== Segment start ==

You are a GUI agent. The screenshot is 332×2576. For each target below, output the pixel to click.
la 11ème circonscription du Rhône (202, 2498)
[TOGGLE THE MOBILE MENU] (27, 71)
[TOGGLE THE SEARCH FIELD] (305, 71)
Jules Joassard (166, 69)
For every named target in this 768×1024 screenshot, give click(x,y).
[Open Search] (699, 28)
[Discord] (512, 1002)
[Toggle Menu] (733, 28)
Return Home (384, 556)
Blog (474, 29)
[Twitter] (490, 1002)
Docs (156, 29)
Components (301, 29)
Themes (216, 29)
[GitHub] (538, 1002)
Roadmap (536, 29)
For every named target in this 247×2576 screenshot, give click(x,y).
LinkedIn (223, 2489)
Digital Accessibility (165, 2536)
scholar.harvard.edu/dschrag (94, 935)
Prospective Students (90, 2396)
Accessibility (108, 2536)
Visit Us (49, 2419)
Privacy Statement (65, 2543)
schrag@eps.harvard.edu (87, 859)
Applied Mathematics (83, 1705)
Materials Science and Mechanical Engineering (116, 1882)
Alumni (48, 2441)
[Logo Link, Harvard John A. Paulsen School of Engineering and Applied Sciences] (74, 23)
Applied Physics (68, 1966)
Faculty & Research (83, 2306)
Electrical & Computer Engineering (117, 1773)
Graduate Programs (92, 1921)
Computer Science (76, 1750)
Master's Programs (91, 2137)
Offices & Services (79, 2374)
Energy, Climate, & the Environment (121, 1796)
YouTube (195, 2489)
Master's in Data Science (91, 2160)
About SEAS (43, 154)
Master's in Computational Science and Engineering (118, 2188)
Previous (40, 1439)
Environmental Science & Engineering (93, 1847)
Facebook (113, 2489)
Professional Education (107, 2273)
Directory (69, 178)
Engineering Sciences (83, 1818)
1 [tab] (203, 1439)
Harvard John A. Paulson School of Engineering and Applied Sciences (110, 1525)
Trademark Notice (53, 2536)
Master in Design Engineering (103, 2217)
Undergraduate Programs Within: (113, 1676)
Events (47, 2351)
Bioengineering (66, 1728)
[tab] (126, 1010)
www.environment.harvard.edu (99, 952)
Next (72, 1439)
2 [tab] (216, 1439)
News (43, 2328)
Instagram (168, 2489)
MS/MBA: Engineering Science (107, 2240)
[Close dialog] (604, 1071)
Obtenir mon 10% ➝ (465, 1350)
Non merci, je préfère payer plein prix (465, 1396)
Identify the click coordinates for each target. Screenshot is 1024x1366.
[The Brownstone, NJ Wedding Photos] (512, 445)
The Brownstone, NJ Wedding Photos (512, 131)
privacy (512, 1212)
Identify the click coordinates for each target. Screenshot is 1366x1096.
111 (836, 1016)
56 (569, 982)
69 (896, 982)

== Segment end ==

§ Problem details:
Reproduce the whole listing above exactly.

§ Task solution:
You are a GUI agent. The screenshot is 332×2576. For each target below, output the pixel to click.
la 11ème circonscription du Rhône (202, 2498)
[TOGGLE THE MOBILE MENU] (27, 71)
[TOGGLE THE SEARCH FIELD] (305, 71)
Jules Joassard (166, 69)
For every named target in this 768×1024 screenshot, give click(x,y).
[Open Search] (699, 28)
[Discord] (512, 1002)
[Toggle Menu] (733, 28)
Return Home (384, 556)
Blog (474, 29)
[Twitter] (490, 1002)
Docs (156, 29)
Components (301, 29)
Themes (216, 29)
[GitHub] (538, 1002)
Roadmap (536, 29)
For every named target in this 247×2576 screenshot, give click(x,y).
LinkedIn (223, 2489)
Digital Accessibility (165, 2536)
scholar.harvard.edu/dschrag (94, 935)
Prospective Students (90, 2396)
Accessibility (108, 2536)
Visit Us (49, 2419)
Privacy Statement (65, 2543)
schrag@eps.harvard.edu (87, 859)
Applied Mathematics (83, 1705)
Materials Science and Mechanical Engineering (116, 1882)
Alumni (48, 2441)
[Logo Link, Harvard John A. Paulsen School of Engineering and Applied Sciences] (74, 23)
Applied Physics (68, 1966)
Faculty & Research (83, 2306)
Electrical & Computer Engineering (117, 1773)
Graduate Programs (92, 1921)
Computer Science (76, 1750)
Master's Programs (91, 2137)
Offices & Services (79, 2374)
Energy, Climate, & the Environment (121, 1796)
YouTube (195, 2489)
Master's in Data Science (91, 2160)
About SEAS (43, 154)
Master's in Computational Science and Engineering (118, 2188)
Previous (40, 1439)
Environmental Science & Engineering (93, 1847)
Facebook (113, 2489)
Professional Education (107, 2273)
Directory (69, 178)
Engineering Sciences (83, 1818)
1 [tab] (203, 1439)
Harvard John A. Paulson School of Engineering and Applied Sciences (110, 1525)
Trademark Notice (53, 2536)
Master in Design Engineering (103, 2217)
Undergraduate Programs Within: (113, 1676)
Events (47, 2351)
Bioengineering (66, 1728)
[tab] (126, 1010)
www.environment.harvard.edu (99, 952)
Next (72, 1439)
2 [tab] (216, 1439)
News (43, 2328)
Instagram (168, 2489)
MS/MBA: Engineering Science (107, 2240)
[Close dialog] (604, 1071)
Obtenir mon 10% ➝ (465, 1350)
Non merci, je préfère payer plein prix (465, 1396)
Identify the click coordinates for each target. Screenshot is 1024x1366.
[The Brownstone, NJ Wedding Photos] (512, 445)
The Brownstone, NJ Wedding Photos (512, 131)
privacy (512, 1212)
Identify the click coordinates for each target. Screenshot is 1366x1096.
111 (836, 1016)
56 (569, 982)
69 (896, 982)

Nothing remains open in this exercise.